Dit laatste is onderverdeeld in natuurlijk enkunstmatig. Wanneer infectieziekten worden overgedragen, blijft het geheugen van virale deeltjes achter in speciale bloedcellen - antilichamen. Wanneer vreemde organismen opnieuw binnenkomen, herkennen ze het virus en vernietigen het door intracellulaire spijsvertering - fagocytose. Kunstmatige immuniteit wordt verkregen als gevolg van vaccinatie. De essentie ervan ligt in het feit dat het menselijk lichaam is geïnfecteerd met een verzwakt virus en antilichamen het beginnen te bestrijden en een immuungeheugen vormen.
Door verschillende vormen van immuniteit kan het lichaambehoudt zijn vitaliteit vanaf de eerste ademhaling van een baby gedurende het hele leven. Elke minuut komen veel virusdeeltjes in de bloedbaan terecht. Als de hoeveelheid antilichamen voldoende is voor hun volledige vernietiging, blijft de persoon gezond. De ziekte treedt anders op, wanneer virusdeeltjes overheersen en de middelen van het immuunsysteem onvoldoende zijn om ze te neutraliseren.
Niet-cellulaire levensvormen - virussen en fagen -zijn vertegenwoordigers van een afzonderlijk koninkrijk van levende natuur, dat Vira wordt genoemd.

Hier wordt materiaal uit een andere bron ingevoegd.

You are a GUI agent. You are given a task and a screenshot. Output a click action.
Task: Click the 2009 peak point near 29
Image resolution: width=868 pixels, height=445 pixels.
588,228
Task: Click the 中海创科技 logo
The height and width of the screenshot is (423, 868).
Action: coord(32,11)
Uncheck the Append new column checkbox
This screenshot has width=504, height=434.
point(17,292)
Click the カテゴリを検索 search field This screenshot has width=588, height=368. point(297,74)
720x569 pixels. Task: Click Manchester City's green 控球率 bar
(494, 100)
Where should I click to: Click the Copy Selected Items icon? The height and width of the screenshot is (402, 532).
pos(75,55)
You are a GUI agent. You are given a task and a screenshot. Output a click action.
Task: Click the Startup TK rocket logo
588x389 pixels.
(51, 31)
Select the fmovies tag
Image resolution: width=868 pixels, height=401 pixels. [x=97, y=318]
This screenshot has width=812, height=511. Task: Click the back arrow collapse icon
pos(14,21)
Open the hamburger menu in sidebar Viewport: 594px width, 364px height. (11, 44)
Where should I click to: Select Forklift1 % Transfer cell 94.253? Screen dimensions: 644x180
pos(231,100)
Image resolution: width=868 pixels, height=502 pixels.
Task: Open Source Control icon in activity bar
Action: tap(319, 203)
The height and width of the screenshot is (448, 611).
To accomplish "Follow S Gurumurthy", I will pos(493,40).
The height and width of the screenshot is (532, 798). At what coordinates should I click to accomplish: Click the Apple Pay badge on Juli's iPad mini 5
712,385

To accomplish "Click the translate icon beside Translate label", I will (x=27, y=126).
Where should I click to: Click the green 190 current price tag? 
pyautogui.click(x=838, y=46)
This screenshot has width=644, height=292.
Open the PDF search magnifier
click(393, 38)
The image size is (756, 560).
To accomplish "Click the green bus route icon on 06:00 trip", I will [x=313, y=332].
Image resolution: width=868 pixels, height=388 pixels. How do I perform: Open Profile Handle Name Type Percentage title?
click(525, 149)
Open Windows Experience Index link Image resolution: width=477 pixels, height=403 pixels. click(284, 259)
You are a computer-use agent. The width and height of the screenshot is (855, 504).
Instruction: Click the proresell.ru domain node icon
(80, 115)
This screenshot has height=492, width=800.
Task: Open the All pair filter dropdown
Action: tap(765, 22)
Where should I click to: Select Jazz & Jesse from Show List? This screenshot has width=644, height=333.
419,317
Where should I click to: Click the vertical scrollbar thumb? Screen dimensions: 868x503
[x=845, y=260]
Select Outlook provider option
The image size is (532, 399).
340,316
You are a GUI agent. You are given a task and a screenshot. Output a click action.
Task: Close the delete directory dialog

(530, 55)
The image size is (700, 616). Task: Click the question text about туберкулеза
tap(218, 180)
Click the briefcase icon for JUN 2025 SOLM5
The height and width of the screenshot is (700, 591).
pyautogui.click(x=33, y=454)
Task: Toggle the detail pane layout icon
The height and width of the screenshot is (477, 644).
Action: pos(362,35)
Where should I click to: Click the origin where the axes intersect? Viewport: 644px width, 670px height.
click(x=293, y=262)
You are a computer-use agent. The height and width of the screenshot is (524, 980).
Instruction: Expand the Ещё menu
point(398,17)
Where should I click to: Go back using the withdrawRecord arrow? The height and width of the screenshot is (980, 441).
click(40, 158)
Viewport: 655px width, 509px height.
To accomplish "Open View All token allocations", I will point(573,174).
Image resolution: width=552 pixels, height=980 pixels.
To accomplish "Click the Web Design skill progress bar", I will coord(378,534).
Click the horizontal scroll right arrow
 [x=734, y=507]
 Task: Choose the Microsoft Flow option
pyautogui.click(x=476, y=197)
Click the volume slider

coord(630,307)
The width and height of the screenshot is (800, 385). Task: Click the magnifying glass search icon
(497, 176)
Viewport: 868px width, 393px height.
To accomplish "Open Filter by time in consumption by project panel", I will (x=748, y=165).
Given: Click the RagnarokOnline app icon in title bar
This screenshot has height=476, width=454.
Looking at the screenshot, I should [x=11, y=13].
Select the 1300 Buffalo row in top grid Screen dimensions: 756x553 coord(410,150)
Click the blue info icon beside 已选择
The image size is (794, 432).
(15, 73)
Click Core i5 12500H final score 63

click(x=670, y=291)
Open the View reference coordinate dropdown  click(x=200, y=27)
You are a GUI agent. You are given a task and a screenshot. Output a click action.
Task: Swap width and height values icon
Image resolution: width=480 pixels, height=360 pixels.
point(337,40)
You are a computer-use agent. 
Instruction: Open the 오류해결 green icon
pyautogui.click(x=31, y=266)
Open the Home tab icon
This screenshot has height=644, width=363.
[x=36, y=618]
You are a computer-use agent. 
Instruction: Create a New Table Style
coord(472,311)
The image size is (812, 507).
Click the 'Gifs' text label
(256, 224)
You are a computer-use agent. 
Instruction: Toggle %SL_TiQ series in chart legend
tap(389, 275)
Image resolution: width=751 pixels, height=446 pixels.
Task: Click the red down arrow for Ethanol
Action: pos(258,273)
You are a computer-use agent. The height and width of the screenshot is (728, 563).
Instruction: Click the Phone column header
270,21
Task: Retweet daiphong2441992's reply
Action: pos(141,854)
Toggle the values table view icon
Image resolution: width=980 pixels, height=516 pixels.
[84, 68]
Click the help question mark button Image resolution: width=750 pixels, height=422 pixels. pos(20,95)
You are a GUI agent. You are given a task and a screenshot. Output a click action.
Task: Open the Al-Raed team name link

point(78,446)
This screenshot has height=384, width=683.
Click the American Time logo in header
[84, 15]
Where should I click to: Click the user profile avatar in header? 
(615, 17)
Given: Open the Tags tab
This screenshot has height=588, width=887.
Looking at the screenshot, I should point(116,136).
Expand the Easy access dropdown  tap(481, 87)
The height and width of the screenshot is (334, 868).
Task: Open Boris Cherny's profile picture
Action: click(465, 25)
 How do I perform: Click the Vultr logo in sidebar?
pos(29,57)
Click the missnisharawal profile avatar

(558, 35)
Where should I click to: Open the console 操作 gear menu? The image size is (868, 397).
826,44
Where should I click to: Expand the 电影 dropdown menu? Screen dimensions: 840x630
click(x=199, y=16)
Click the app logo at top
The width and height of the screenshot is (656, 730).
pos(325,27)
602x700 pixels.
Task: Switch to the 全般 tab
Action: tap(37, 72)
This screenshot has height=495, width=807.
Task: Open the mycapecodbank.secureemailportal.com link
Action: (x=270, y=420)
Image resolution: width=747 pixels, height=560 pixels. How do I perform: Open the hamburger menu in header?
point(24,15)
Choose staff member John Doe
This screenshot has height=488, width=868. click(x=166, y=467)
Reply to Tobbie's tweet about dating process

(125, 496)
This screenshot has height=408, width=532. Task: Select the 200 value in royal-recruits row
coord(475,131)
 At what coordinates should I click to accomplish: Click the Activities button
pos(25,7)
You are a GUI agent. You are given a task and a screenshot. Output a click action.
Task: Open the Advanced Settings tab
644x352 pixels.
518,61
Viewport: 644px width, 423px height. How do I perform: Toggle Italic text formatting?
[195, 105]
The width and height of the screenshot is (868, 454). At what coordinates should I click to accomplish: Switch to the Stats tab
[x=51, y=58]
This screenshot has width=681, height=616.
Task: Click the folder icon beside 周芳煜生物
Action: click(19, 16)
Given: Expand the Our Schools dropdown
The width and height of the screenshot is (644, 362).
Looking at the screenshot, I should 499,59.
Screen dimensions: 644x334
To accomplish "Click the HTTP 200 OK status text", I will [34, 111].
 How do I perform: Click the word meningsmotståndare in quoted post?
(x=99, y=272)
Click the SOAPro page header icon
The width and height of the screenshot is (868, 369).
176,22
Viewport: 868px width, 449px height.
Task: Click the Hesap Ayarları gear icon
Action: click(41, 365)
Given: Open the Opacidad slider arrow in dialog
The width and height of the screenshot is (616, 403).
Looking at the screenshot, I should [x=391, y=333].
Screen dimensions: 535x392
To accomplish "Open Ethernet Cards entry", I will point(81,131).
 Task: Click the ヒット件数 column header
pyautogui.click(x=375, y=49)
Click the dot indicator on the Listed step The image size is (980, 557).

In de afgelopen decennia is de belangrijkste taak van epidemiologen het creëren van nieuwe vaccins tegen veel gevaarlijke virusziekten. Het is een feit dat tijdens het proces van zelfassemblage mutatie en de vorming van nieuwe virussen optreden. Dit geldt vooral voor HIV, dat het immuunsysteem zelf aanvalt, waardoor het lichaam volledig weerloos wordt. Dit is een ernstig probleem voor de moderne wetenschap. We hopen dat het in de nabije toekomst zal worden opgelost.